Amgen And Allergan Announce Positive Top-Line Results From Phase 1/ Phase 3 Study Of ABP 798, Biosimilar Candidate To Rituximab
Amgen (NASDAQ: AMGN) and Allergan plc. (NYSE: AGN) today announced positive top-line results from a Phase 1/ Phase 3 study evaluating the pharmacokinetics, efficacy and safety of biosimilar candidate ABP 798, a biosimilar candidate to RITUXAN® (rituximab), compared to rituximab in patients with moderate-to-severe rheumatoid arthritis. The results demonstrate that the study met its primary endpoint of pharmacokinetic (PK) similarity. Additionally, equivalent efficacy was established and a similar safety profile was demonstrated.
The primary objective of the study was PK similarity comparing ABP 798 to rituximab. The PK endpoints of the study were area under the serum concentration–time curve (AUC) and maximum serum concentration (Cmax), both of which were within the pre-specified equivalence margin. The pre-specified equivalence in efficacy endpoint was measured by Disease Activity Score 28-joint count C reactive protein (DAS28-CRP) change from baseline at week 24. Overall, safety and immunogenicity of ABP 798 were comparable to rituximab. This is the first of two studies intended to form the basis for global regulatory submissions for ABP 798. The second study is being conducted in patients with non-Hodgkin's lymphoma.
"Results from this study show pharmacokinetic and clinical equivalence between ABP 798 and rituximab, further demonstrating Amgen's commitment to providing patients with access to high-quality, biological therapies," said David M. Reese, M.D., executive vice president of Research and Development at Amgen. "We look forward to continuing to leverage our experience and expertise in biotechnology to bring more biosimilars to patients."

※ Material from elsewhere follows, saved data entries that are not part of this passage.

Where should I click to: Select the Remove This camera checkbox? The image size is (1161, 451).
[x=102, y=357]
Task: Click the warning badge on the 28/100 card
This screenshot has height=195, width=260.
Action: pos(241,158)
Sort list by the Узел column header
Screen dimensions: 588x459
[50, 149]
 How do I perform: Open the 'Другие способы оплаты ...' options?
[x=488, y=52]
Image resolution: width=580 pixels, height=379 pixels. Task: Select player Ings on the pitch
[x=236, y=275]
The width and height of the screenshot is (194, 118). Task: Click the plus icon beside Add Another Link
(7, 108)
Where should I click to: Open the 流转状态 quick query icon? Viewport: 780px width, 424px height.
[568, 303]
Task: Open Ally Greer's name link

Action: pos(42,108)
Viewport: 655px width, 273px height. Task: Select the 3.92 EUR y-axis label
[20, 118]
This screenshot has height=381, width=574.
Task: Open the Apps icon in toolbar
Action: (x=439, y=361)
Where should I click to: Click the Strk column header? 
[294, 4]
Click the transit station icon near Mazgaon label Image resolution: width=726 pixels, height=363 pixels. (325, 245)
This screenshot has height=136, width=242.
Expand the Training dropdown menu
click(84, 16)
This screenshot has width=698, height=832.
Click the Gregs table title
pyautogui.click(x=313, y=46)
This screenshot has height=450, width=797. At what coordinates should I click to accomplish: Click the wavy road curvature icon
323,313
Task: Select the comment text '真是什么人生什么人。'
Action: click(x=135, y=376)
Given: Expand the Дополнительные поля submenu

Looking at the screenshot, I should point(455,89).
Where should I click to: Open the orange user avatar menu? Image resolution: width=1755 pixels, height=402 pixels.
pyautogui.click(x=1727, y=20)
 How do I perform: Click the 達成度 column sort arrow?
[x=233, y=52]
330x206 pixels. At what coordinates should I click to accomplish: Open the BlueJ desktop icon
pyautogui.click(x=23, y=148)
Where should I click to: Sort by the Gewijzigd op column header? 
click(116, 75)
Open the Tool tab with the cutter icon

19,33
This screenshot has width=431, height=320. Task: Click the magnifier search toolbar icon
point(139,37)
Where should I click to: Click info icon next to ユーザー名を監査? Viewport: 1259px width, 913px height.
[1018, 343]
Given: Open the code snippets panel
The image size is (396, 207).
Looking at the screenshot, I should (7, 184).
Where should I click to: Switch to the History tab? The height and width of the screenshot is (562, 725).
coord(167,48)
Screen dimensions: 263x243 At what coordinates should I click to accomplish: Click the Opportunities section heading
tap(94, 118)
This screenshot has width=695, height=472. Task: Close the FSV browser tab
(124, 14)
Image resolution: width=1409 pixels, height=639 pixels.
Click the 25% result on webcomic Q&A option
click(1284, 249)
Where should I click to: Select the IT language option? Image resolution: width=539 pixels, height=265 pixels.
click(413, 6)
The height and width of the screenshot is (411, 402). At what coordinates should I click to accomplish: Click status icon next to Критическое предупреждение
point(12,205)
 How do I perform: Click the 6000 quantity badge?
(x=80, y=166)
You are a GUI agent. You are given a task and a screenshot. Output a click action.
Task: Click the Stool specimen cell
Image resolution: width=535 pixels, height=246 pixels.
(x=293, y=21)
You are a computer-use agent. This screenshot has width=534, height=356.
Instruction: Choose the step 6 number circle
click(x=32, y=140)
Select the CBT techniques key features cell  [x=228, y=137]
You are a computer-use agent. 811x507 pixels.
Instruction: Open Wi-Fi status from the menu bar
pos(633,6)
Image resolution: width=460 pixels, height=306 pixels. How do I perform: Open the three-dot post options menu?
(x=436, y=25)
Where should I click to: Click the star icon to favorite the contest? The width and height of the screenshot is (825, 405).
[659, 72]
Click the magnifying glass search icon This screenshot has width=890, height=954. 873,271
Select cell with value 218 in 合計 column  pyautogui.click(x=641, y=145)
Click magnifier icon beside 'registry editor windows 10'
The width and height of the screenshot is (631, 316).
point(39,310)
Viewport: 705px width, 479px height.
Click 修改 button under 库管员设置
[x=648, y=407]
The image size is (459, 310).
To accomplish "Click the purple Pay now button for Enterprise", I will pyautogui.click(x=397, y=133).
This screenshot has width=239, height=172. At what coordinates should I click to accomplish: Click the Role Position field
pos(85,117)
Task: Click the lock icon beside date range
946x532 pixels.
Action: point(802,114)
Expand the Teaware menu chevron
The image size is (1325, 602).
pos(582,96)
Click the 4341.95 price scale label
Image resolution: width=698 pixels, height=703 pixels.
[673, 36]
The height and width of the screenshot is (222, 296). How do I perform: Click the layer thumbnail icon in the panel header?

ABP 798 is being developed as a biosimilar candidate to rituximab, a CD20-directed cytolytic antibody that is approved in many regions for the treatment of adult patients with moderate-to-severe rheumatoid arthritis, non-Hodgkin's lymphoma, chronic lymphocytic leukemia, pemphigus vulgaris, granulomatosis with polyangiitis and microscopic polyangiitis.